PHPStan reports an error, you fix it. But paradoxically, that fix actually makes your code worse. How is that possible?

I remember going through PHPStan output once, systematically fixing one warning after another. I felt productive. Code is cleaner, types are correct, green everywhere. A month later I was scratching my head over why a function was returning an empty string when it shouldn't. An hour-long detective story, yet the culprit was obvious — me and my “fix.”

One thing first, though: PHPStan does exactly what it should. It warns you that a function may return null or false, and forces you to think about it. That's great. The problem is your reaction.

An Innocent Example

Say we have a function that removes extra whitespace from text:

function normalizeSpaces(string $s): string
{
	return preg_replace('#\s+#', ' ', $s);
}

PHPStan reports: Function preg_replace returns string|null but function should return string. Sure enough, preg_replace can return null if a regex error occurs. So let's fix it, right?

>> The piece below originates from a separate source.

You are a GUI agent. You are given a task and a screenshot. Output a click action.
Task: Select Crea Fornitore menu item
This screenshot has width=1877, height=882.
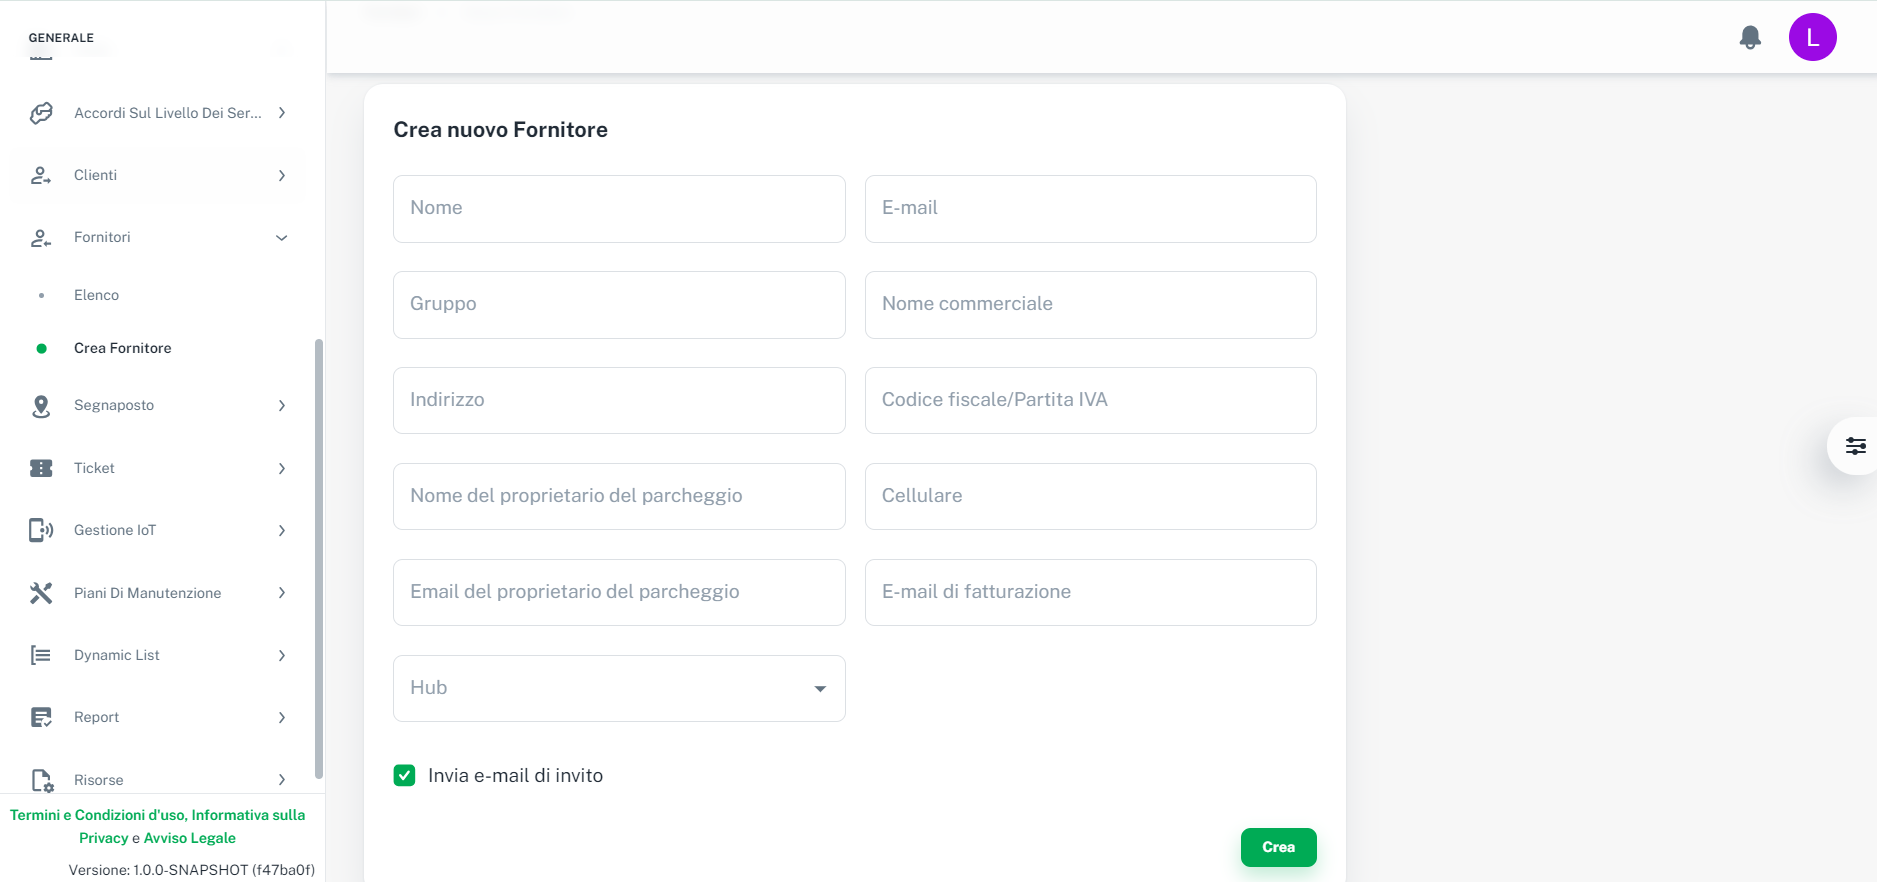pos(122,348)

function normalizeSpaces(string $s): string
{
	return (string) preg_replace('#\s+#', ' ', $s);
}

PHPStan is happy. Commit, push, done.

Except.

What You Actually Did

The original code was actually better. If preg_replace ever returned null — say, because of… (no, nothing comes to mind) — PHP would throw a TypeError. A fatal error. Tracy would light up, it would show up in the log, you'd simply know about it. (Oh right — that's why it can return null!)

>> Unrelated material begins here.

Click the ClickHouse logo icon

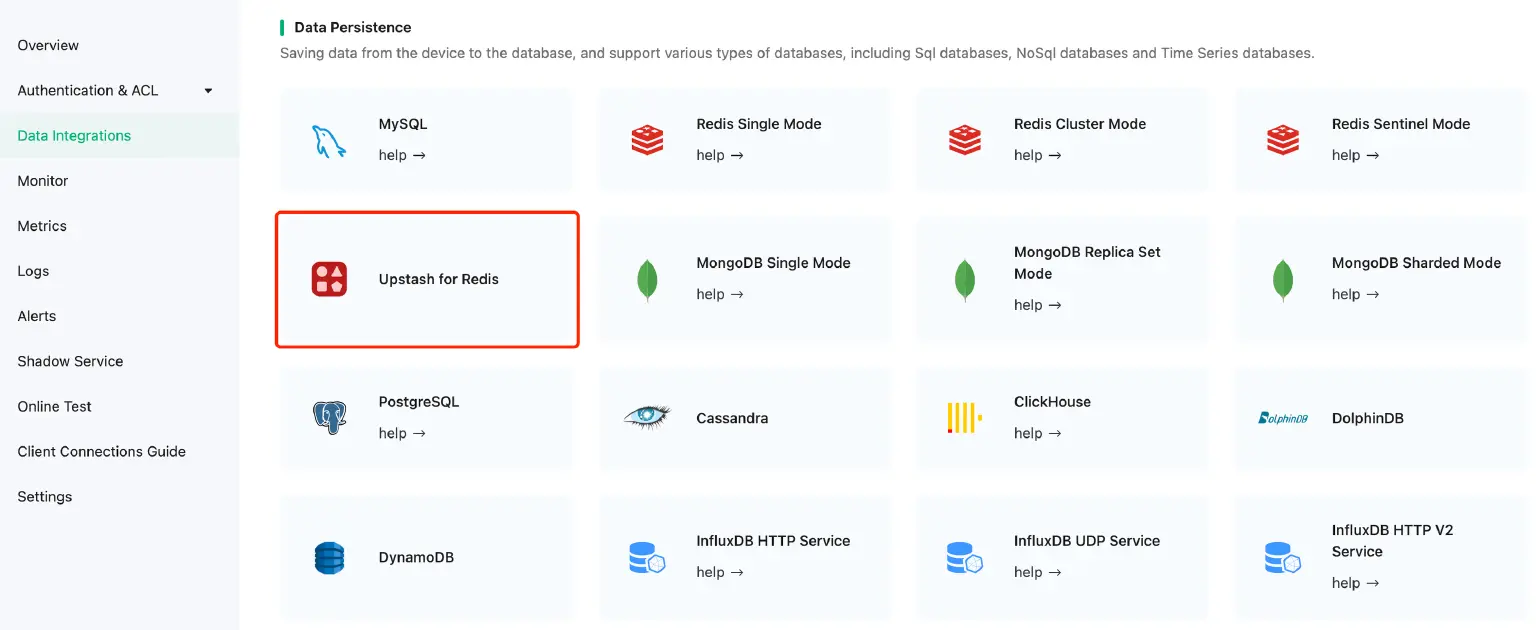click(x=963, y=417)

After your “fix”, null silently gets cast to an empty string. The function returns "", the application keeps running, and you have no idea something went wrong. Data gets corrupted without any warning.

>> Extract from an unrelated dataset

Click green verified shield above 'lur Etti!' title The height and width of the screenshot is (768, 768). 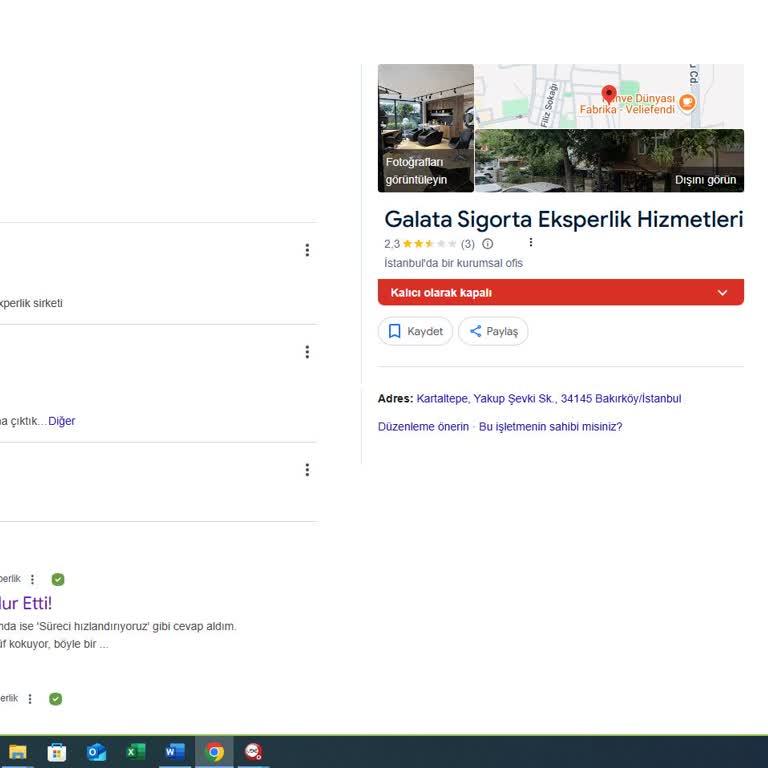[58, 579]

Congratulations, you just made your code worse 🙂

And preg_replace isn't an isolated case. Plenty of PHP functions return false or null for situations that practically never occur in normal usage — json_encode, ob_get_contents, getcwd, gzcompress, a whole range of Intl functions. Every time you reach for a type cast, stop and ask yourself: am I throwing away information about an (unlikely) error?

The Right Approach

If you want to satisfy PHPStan while preserving the original behavior, use a throw expression:

function normalizeSpaces(string $s): string
{
	return preg_replace('#\s+#', ' ', $s)
		?? throw new \LogicException('preg_replace failed');
}

This says: “I know an error can theoretically occur. If it does, I want to know.” You've essentially written out explicitly what was there implicitly before — a fatal on failure. PHPStan happy, code unharmed.

But hold on. There's an even simpler way. You can just ignore these trivial errors in PHPStan — add them to ignoreErrors in phpstan.neon or use the @phpstan-ignore annotation. And that's perfectly legitimate. After all, the original behavior where PHP throws a TypeError is basically what you want. Why change the code for that?

Even better is not having the problem at all. That's why wrappers exist — for instance, Nette\Utils\Strings::replace() wraps preg_replace and throws an exception on error. Similarly Nette\Utils\Json::encode() instead of json_encode. Use one function and the problem disappears — no null, no false, nothing to deal with.

Another option is to solve it at the PHPStan level with an extension that removes false or null from return types of selected functions. For example, nette/phpstan-rules does this for dozens of PHP functions. For regex functions, it even checks whether the pattern is a constant string — if so, it strips null from the type, since a regex error can't occur.

This is an opinionated approach, of course. And that's exactly what I like about PHPStan — it's strict, and I can customize it with extensions to suit my needs.


A silent error is worse than a loud one. And (string) is the quietest way to produce it.